▶ _課題 1_: 後に示す記録の冒頭から「will tap(180, 175).」を含む行までを、両端の行も含めて一字一句変えずに書き写してください。

▶ _抜粋_:
こんにちは! かけだしコミュニティアシスタントの若林です。

今回は、JINEN株式会社のコミュニティディレクターである藤田に話を聞き、マーケティングの観点から、企業がコミュニティを導入するメリットを掘り下げていきます!

「コミュニティをマーケティングに活かしたいけど一歩が踏み出せない」「本当にメリットがあるのか気になる」といった気持ちを抱えるマーケティングのご担当者様はぜひご一読ください!


コミュニティにはどんな種類があるの?

若林:企業のマーケティングにおいて、コミュニティを導入するメリットが今回のテーマです。最近、「ファンコミュニティ」という言葉をよく耳にするようになりましたが、企業のマーケティング活動におけるコミュニティには、いくつかの種類があるのでしょうか?

藤田:大きく分けると、2つの軸があります。1つ目は、直接的に利益に繋げることを目的としたコミュニティ、つまり顧客のエンゲージメントを高めるためのコミュニティです。2つ目は、新規事業や新機能開発のためのコミュニティで、顧客からフィードバックをもらうことが主な目的です。

さらに、1つ目のエンゲージメントを上げるためのコミュニティは、さらに2つに分かれます。1つは、既存顧客のLTV(ライフタイムバリュー)を向上させることを目的としたコミュニティ、もう1つは、まだ購入には至っていないものの、関心を持っている見込み顧客向けのコミュニティです。

若林:ありがとうございます。とてもよくわかりました。ちなみに、その見込み顧客に向けたコミュニティというのは、具体的にどのようなコミュニティなのでしょうか?

既存顧客のLTVを上げるためのコミュニティであれば、すでに商品を購入した人たちが集まって、良い使い方を紹介し合ったり、他の商品をおすすめし合ったりするイメージがあるのですが、見込み顧客のコミュニティではどのような活動が効果的ですか?

(コレクションからの記録)

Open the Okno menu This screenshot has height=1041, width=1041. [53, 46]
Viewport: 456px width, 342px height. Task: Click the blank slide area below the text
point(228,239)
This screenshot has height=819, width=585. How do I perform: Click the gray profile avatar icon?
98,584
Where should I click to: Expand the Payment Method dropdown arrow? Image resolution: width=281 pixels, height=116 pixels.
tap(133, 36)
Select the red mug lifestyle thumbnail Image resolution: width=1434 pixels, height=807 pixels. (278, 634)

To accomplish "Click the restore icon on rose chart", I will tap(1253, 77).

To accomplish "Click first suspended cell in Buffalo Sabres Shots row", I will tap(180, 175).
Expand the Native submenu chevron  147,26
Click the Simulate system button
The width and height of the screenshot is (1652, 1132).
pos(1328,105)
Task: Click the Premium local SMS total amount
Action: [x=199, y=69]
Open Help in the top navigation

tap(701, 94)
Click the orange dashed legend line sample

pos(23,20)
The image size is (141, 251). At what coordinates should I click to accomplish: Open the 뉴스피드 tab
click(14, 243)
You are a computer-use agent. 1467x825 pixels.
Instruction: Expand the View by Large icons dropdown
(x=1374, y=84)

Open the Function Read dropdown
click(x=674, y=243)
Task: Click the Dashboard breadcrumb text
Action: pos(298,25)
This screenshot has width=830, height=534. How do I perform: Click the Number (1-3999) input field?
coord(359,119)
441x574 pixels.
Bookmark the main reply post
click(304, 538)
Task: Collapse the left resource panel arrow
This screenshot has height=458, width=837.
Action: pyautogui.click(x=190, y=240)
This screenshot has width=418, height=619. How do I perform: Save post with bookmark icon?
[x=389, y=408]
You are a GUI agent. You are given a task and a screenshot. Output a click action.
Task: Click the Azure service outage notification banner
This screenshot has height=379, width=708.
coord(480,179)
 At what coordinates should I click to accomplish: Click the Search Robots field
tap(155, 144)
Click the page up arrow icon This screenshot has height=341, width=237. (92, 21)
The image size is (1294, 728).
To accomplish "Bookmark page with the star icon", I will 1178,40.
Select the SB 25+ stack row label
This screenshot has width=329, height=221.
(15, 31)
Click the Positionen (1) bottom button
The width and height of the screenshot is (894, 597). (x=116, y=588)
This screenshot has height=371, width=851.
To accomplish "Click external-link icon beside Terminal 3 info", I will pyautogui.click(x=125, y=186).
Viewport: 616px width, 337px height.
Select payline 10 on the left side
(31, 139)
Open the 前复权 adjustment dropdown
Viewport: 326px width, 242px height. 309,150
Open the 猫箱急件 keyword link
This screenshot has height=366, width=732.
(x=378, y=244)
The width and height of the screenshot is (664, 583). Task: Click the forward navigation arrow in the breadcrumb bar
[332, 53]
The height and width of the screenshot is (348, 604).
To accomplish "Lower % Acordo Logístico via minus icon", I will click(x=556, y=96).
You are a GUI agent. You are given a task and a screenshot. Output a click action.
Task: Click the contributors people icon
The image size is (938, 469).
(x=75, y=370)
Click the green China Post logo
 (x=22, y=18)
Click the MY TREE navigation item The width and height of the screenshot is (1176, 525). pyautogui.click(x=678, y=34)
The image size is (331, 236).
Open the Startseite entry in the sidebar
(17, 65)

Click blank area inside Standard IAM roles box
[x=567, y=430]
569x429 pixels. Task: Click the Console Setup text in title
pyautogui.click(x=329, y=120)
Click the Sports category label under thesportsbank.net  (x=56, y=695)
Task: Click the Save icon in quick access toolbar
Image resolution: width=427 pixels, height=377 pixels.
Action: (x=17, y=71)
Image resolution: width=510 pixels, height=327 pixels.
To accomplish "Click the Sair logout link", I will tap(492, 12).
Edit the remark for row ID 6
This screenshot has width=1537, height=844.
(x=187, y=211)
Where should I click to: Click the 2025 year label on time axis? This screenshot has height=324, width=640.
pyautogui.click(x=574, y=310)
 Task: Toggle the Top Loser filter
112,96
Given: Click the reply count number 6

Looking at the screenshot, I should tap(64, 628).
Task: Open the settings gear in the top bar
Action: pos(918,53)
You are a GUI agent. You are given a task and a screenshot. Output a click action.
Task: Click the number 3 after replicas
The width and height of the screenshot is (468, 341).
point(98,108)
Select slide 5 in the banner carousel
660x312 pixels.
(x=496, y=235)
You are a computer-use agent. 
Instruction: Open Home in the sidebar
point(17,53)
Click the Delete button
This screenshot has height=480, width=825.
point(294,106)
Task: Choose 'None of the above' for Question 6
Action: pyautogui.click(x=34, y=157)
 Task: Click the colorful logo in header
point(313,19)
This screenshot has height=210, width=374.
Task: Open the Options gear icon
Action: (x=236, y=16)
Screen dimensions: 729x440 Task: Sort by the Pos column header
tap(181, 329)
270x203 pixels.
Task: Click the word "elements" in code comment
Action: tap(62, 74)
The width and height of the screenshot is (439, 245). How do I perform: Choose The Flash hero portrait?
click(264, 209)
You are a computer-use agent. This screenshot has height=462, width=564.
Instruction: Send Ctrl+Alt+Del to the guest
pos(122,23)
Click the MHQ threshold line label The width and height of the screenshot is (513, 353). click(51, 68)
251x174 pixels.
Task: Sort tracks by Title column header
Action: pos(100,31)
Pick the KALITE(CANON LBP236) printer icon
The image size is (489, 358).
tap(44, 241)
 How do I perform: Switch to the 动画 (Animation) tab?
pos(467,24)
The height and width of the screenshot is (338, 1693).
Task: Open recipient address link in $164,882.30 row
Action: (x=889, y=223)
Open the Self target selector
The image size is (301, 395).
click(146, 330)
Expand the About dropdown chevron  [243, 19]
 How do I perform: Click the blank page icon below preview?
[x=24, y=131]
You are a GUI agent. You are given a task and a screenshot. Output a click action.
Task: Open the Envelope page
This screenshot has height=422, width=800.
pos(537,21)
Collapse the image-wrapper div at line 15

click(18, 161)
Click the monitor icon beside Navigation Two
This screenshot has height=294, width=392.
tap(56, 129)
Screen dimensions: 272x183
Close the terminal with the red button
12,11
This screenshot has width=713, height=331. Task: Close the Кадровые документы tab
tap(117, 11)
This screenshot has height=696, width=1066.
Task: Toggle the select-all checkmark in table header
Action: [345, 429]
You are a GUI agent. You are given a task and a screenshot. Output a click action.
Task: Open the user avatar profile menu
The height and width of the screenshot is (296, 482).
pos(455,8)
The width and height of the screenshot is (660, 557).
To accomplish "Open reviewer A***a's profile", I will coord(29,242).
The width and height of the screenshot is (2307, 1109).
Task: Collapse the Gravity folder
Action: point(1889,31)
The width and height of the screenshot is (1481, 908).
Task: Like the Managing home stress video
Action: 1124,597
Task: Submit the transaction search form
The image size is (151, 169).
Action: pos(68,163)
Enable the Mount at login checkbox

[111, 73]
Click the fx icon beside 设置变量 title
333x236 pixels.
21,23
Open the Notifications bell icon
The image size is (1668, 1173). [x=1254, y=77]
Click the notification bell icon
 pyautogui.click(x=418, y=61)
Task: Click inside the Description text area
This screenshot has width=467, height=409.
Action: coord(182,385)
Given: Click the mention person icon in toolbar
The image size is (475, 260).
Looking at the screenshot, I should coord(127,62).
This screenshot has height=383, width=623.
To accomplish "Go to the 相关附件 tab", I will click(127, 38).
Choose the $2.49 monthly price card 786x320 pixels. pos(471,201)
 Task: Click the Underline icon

▶ _課題 2_: 上の抜粋によると、藤田はJINEN株式会社でどのような役職に就いていますか。

▶ _解答 1_:
Open the Okno menu This screenshot has height=1041, width=1041. [53, 46]
Viewport: 456px width, 342px height. Task: Click the blank slide area below the text
point(228,239)
This screenshot has height=819, width=585. How do I perform: Click the gray profile avatar icon?
98,584
Where should I click to: Expand the Payment Method dropdown arrow? Image resolution: width=281 pixels, height=116 pixels.
tap(133, 36)
Select the red mug lifestyle thumbnail Image resolution: width=1434 pixels, height=807 pixels. (278, 634)

To accomplish "Click the restore icon on rose chart", I will tap(1253, 77).

To accomplish "Click first suspended cell in Buffalo Sabres Shots row", I will tap(180, 175).

▶ _解答 2_: コミュニティディレクターです。